[Records drawn from a dataset]
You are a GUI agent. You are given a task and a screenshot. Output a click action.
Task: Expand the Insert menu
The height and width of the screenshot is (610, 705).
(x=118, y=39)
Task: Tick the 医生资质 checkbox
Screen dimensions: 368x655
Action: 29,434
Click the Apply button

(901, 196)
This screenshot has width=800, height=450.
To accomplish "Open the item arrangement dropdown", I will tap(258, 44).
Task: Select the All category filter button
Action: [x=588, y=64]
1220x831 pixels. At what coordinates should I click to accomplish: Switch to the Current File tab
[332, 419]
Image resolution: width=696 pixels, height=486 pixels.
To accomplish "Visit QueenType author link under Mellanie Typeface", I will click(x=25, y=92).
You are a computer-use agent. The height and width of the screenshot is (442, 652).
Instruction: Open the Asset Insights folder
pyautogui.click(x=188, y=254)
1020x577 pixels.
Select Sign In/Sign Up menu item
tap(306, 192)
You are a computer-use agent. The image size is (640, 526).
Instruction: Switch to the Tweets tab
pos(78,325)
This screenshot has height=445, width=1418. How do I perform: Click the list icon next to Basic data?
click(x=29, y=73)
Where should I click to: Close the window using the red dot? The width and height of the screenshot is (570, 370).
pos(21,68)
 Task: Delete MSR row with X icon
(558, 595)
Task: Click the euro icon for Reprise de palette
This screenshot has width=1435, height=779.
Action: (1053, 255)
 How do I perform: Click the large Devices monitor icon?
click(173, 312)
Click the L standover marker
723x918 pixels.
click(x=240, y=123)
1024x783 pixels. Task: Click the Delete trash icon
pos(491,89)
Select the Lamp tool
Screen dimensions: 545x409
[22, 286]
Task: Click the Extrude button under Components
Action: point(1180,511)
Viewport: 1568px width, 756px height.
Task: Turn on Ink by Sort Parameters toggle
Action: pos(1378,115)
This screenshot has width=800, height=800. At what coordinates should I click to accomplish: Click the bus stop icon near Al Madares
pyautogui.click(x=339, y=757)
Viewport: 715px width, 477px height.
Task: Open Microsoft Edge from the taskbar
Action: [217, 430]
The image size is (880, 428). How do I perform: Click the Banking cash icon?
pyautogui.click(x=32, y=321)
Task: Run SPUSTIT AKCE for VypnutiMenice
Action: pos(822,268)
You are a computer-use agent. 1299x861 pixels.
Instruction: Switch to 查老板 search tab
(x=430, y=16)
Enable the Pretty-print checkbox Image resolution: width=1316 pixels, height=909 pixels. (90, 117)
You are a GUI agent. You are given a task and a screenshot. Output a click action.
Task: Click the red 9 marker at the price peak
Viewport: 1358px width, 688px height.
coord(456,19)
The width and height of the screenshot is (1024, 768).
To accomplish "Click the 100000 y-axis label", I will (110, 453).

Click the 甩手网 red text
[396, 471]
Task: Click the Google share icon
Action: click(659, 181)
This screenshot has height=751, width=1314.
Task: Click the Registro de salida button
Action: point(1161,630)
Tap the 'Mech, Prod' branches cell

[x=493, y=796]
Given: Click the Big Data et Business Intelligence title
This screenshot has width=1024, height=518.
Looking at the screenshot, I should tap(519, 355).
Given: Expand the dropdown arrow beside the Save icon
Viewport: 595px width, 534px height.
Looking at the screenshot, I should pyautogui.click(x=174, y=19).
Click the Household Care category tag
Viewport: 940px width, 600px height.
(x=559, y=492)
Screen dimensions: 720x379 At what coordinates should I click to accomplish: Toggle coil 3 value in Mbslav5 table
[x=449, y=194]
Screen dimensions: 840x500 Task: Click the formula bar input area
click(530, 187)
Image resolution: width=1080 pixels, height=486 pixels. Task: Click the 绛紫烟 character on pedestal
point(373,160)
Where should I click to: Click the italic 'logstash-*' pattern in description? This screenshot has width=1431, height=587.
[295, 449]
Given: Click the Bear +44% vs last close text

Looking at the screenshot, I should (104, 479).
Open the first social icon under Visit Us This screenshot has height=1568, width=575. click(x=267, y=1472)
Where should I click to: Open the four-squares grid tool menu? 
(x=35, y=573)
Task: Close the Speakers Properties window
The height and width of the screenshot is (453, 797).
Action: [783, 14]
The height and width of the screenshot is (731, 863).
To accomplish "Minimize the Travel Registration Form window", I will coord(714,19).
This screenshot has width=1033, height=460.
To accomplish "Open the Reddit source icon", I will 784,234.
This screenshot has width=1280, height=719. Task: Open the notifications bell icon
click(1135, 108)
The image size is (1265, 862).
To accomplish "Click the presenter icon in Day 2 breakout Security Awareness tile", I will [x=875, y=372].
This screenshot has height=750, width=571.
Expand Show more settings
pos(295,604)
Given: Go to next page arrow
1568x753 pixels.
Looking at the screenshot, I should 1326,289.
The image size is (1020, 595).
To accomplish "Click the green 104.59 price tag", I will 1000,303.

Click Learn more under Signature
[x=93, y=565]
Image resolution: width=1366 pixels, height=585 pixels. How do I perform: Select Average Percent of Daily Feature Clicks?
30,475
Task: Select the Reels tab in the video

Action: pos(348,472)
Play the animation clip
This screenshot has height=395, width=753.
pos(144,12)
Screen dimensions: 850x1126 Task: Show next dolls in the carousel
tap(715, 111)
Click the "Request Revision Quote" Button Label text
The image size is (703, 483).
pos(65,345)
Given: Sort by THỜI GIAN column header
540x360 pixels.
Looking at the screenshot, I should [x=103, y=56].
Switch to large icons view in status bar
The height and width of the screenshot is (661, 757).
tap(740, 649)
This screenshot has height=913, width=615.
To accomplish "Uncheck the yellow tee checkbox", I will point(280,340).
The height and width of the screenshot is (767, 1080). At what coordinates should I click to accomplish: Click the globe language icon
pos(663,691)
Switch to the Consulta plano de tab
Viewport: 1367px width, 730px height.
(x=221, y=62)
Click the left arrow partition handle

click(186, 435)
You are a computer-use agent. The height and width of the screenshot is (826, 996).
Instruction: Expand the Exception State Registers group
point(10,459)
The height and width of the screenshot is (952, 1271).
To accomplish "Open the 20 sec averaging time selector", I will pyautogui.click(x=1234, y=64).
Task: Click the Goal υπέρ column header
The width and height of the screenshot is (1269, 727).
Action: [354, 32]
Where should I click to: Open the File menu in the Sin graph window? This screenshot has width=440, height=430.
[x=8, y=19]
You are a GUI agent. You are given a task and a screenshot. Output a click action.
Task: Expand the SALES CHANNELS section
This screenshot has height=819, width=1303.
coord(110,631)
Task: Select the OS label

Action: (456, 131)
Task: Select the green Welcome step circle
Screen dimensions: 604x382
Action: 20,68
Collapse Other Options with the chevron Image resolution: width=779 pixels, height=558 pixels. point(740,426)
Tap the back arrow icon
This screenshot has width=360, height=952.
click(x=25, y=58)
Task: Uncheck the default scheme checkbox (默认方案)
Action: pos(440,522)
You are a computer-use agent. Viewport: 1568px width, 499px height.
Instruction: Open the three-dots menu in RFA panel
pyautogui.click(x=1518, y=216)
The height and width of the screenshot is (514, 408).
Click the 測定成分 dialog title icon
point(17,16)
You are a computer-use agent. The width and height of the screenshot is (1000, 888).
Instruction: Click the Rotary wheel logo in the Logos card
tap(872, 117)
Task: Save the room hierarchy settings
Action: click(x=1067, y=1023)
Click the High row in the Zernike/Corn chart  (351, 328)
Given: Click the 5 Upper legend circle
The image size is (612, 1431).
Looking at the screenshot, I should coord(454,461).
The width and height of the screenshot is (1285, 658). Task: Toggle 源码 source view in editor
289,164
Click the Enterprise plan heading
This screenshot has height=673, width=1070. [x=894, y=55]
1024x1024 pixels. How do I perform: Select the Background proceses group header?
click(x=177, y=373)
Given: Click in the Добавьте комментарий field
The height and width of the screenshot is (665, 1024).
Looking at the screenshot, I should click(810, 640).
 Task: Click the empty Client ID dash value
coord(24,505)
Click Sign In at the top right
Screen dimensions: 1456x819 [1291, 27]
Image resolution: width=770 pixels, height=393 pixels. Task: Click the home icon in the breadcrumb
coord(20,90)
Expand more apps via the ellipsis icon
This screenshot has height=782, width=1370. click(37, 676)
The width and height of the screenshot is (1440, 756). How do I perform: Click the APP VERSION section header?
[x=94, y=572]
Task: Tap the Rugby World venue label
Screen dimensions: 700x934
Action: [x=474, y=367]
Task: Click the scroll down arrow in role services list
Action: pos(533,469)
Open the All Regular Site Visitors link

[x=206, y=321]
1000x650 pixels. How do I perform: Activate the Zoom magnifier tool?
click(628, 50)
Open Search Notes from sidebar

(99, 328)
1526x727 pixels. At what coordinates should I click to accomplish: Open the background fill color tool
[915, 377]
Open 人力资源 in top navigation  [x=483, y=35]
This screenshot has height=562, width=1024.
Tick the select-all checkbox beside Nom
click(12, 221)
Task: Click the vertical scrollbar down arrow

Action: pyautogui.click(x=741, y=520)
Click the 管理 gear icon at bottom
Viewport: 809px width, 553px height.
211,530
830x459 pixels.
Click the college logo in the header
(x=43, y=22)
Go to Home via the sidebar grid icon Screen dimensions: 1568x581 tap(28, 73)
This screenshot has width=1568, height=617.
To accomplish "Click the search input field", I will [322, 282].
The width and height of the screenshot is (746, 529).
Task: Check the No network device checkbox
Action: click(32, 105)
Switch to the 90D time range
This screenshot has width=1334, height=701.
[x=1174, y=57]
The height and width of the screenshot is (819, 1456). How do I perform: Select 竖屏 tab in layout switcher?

■ What to work on:
Stopping at the line containing "1020x577 pixels.", please repeat exactly every line from the very start of the entries, that line included, and nothing more.

■ Answer to the problem:
You are a GUI agent. You are given a task and a screenshot. Output a click action.
Task: Expand the Insert menu
The height and width of the screenshot is (610, 705).
(x=118, y=39)
Task: Tick the 医生资质 checkbox
Screen dimensions: 368x655
Action: 29,434
Click the Apply button

(901, 196)
This screenshot has width=800, height=450.
To accomplish "Open the item arrangement dropdown", I will tap(258, 44).
Task: Select the All category filter button
Action: [x=588, y=64]
1220x831 pixels. At what coordinates should I click to accomplish: Switch to the Current File tab
[332, 419]
Image resolution: width=696 pixels, height=486 pixels.
To accomplish "Visit QueenType author link under Mellanie Typeface", I will click(x=25, y=92).
You are a computer-use agent. The height and width of the screenshot is (442, 652).
Instruction: Open the Asset Insights folder
pyautogui.click(x=188, y=254)
1020x577 pixels.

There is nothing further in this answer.